** Opening Information supplied block **

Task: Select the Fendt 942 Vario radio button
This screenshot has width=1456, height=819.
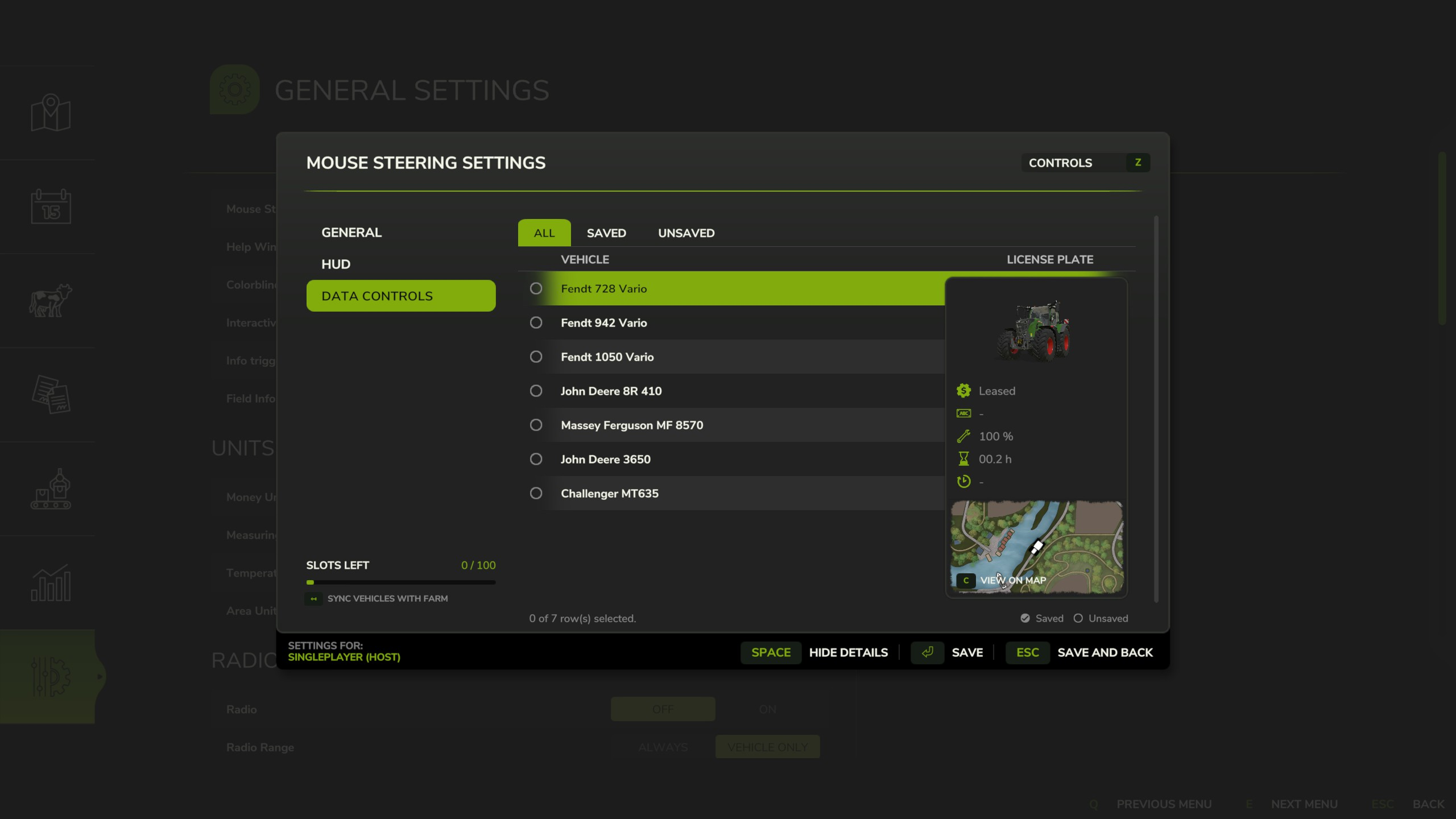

** Closing Information supplied block **
** Opening Information supplied block **

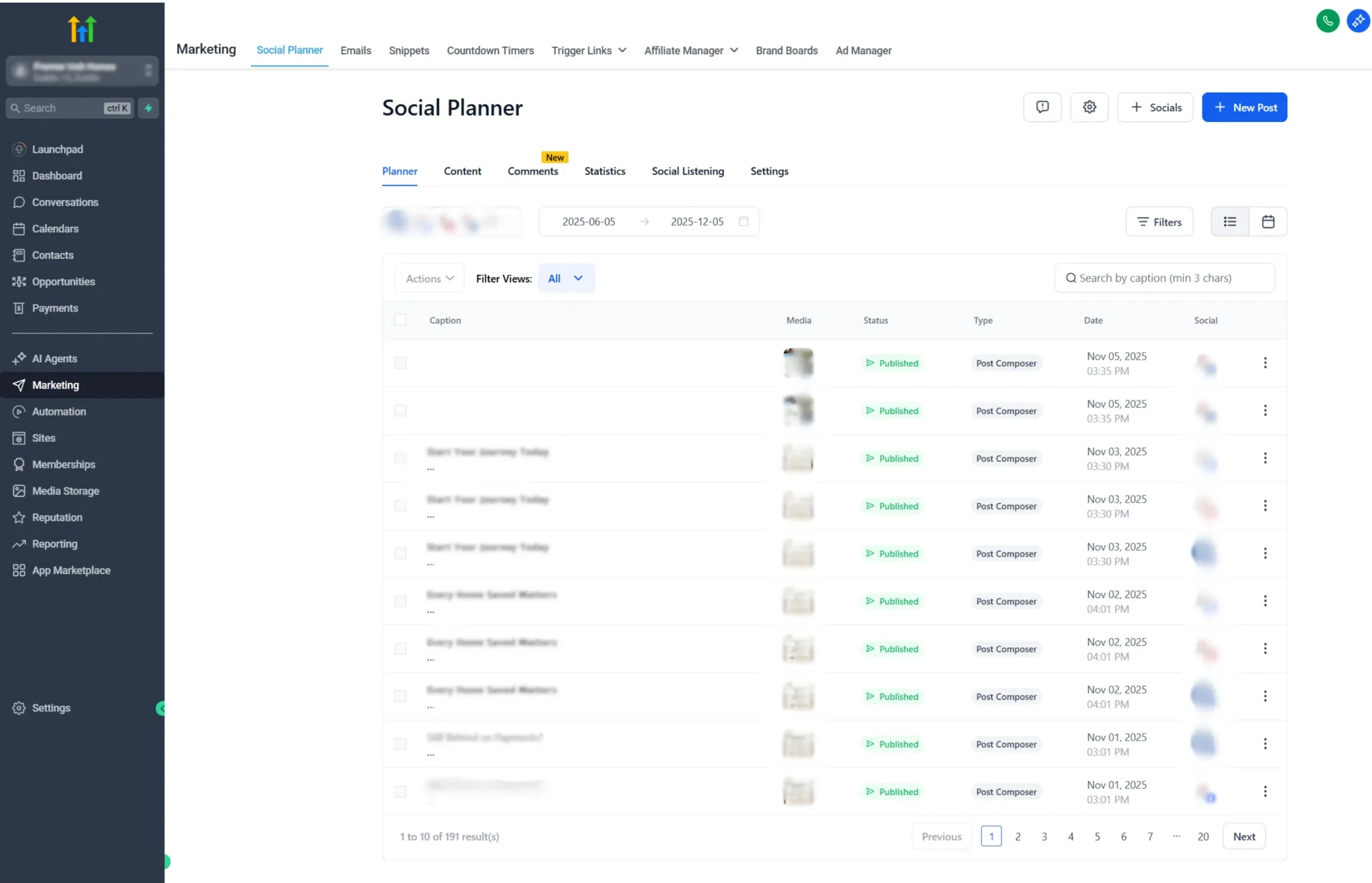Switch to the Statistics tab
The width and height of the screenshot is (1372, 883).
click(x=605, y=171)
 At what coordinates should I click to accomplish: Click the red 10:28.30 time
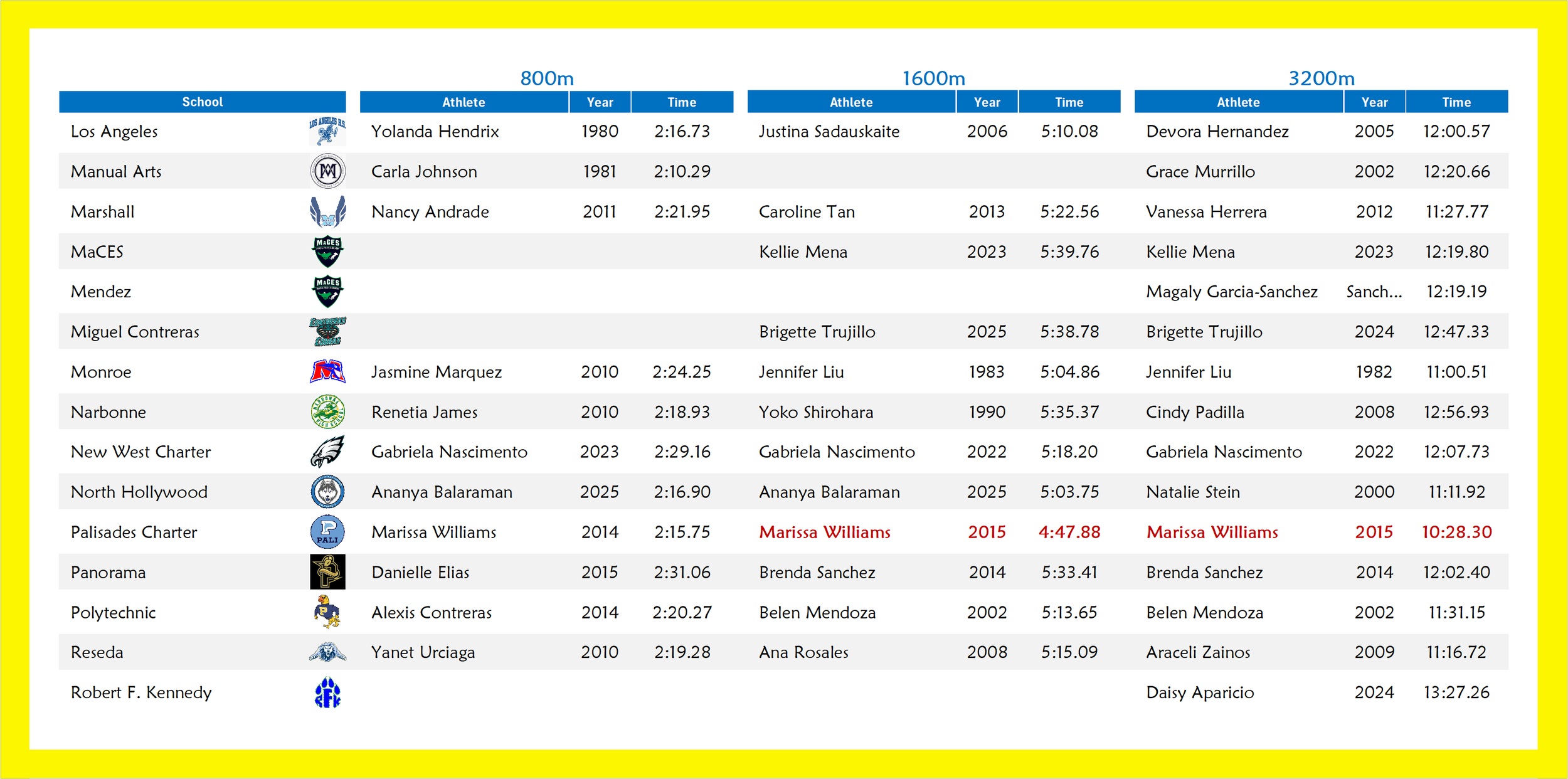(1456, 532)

** Closing Information supplied block **

▶ _Action item_: Considering only the material above, set down every line from the one with "Task: Select the Fendt 942 Vario radio button" to the one with "This screenshot has width=1456, height=819.", inclusive, exactly as written.

▶ _Result of the task_:
Task: Select the Fendt 942 Vario radio button
This screenshot has width=1456, height=819.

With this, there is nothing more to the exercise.